### DESCRIPTION OF THE TASK
Beneath this instruction is a block of data; output from it exactly the lines that run from the one containing "Task: Select issue" through the one containing "Click the Modify", inclusive.

Records drawn from a dataset
=== Section Start ===

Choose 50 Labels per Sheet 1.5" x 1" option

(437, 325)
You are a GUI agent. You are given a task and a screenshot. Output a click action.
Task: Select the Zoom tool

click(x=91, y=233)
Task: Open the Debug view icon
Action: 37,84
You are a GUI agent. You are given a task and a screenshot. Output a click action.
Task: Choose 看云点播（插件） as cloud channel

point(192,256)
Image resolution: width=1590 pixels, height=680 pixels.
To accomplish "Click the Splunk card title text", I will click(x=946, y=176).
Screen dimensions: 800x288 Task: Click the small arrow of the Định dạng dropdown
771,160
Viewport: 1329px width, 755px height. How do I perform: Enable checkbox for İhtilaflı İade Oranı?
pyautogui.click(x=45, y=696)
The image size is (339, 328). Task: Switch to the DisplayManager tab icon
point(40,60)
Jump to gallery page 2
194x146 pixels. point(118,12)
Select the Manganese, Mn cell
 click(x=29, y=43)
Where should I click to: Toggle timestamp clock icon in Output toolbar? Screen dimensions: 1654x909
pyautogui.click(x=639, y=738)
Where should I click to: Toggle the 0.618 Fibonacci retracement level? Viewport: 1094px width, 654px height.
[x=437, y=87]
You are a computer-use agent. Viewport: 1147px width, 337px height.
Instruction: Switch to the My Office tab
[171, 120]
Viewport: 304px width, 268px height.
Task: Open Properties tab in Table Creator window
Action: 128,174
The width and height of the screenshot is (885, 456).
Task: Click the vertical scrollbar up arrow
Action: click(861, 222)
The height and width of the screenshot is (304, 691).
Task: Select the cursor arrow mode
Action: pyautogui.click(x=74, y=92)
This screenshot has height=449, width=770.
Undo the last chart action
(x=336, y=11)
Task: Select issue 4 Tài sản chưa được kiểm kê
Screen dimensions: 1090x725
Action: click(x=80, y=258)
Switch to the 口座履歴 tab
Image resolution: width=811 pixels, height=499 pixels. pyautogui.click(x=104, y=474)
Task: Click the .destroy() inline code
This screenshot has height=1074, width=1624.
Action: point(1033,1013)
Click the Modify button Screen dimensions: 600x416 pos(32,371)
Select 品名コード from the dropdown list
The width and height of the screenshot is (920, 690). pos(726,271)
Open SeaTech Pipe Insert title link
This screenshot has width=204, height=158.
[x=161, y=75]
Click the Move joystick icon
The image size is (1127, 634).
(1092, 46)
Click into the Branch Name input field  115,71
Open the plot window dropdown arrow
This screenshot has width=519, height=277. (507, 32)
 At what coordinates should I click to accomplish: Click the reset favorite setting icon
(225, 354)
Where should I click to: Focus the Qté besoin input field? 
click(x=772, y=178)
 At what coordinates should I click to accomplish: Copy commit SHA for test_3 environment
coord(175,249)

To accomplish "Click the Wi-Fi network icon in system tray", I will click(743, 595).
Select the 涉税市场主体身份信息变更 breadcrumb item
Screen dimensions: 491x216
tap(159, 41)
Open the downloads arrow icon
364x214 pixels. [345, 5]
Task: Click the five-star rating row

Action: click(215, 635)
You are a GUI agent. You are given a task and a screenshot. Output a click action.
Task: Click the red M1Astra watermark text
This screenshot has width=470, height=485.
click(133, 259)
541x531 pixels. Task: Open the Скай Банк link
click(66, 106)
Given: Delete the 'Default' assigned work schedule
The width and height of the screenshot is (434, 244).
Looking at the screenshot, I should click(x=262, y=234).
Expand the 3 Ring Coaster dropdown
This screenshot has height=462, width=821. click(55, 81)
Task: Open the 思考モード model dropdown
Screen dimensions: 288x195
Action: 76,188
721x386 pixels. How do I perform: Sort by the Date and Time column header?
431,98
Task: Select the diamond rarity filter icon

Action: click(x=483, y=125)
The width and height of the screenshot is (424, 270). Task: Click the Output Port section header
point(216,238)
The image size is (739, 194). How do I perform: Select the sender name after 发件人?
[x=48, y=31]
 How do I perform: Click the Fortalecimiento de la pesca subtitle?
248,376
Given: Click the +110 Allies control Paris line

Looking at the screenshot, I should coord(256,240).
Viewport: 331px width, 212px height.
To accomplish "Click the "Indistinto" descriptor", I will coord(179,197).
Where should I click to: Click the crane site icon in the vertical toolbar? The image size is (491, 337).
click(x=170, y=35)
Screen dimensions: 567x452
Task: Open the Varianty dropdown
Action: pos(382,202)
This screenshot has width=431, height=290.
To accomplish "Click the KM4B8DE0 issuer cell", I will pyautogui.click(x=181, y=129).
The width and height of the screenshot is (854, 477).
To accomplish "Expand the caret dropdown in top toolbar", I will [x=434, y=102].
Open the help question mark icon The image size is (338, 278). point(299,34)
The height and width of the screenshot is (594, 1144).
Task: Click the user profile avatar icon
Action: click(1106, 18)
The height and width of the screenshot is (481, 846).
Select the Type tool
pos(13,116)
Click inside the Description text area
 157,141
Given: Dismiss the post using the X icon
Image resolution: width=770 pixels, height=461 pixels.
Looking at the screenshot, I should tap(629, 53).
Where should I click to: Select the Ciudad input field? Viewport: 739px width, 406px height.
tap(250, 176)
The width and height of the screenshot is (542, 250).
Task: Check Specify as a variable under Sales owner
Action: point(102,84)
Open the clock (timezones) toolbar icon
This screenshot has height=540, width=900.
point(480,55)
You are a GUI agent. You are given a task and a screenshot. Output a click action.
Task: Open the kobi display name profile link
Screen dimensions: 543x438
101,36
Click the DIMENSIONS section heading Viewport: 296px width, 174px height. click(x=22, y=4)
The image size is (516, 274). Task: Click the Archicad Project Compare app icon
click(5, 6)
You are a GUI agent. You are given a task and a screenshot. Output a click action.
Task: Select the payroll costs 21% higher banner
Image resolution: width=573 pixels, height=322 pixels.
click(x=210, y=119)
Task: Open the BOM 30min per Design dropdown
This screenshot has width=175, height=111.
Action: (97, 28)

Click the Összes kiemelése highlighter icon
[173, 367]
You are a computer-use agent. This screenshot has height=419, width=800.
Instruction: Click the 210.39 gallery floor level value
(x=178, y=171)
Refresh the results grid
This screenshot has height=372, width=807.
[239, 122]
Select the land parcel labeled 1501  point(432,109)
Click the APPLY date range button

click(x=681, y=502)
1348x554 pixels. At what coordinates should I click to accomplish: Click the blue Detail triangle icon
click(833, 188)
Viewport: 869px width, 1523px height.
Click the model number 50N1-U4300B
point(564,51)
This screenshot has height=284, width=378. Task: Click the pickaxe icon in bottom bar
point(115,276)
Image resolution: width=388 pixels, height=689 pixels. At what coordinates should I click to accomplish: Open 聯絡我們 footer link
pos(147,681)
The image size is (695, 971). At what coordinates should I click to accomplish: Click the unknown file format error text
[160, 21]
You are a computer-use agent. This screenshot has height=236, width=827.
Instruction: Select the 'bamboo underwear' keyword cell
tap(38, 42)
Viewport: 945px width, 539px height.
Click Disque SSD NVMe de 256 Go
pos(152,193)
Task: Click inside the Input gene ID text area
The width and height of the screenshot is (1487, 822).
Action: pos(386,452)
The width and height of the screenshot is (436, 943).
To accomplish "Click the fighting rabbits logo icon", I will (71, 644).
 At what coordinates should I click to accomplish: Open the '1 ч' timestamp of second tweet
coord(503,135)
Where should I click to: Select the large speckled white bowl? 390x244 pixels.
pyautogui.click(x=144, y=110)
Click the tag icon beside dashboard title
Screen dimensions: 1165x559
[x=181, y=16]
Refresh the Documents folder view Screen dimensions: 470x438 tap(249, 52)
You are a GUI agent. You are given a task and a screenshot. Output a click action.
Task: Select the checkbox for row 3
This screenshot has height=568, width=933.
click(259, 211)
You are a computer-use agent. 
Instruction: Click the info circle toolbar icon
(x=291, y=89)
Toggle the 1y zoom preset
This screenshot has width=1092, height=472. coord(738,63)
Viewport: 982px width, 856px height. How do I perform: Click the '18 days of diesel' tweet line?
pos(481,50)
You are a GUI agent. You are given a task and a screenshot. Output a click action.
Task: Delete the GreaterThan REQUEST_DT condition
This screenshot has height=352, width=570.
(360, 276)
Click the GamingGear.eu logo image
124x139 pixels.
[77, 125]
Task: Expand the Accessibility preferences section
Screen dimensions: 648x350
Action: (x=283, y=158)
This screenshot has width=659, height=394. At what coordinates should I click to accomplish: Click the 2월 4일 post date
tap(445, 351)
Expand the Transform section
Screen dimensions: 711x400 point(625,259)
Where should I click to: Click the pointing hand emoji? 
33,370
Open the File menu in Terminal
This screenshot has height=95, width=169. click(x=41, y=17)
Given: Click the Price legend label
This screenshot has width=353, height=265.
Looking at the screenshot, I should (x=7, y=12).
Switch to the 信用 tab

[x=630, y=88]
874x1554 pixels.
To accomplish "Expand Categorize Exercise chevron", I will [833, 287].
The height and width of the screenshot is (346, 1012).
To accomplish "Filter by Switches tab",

=== Section End ===

### EXERCISE ANSWER
Task: Select issue 4 Tài sản chưa được kiểm kê
Screen dimensions: 1090x725
Action: click(x=80, y=258)
Switch to the 口座履歴 tab
Image resolution: width=811 pixels, height=499 pixels. pyautogui.click(x=104, y=474)
Task: Click the .destroy() inline code
This screenshot has height=1074, width=1624.
Action: point(1033,1013)
Click the Modify button Screen dimensions: 600x416 pos(32,371)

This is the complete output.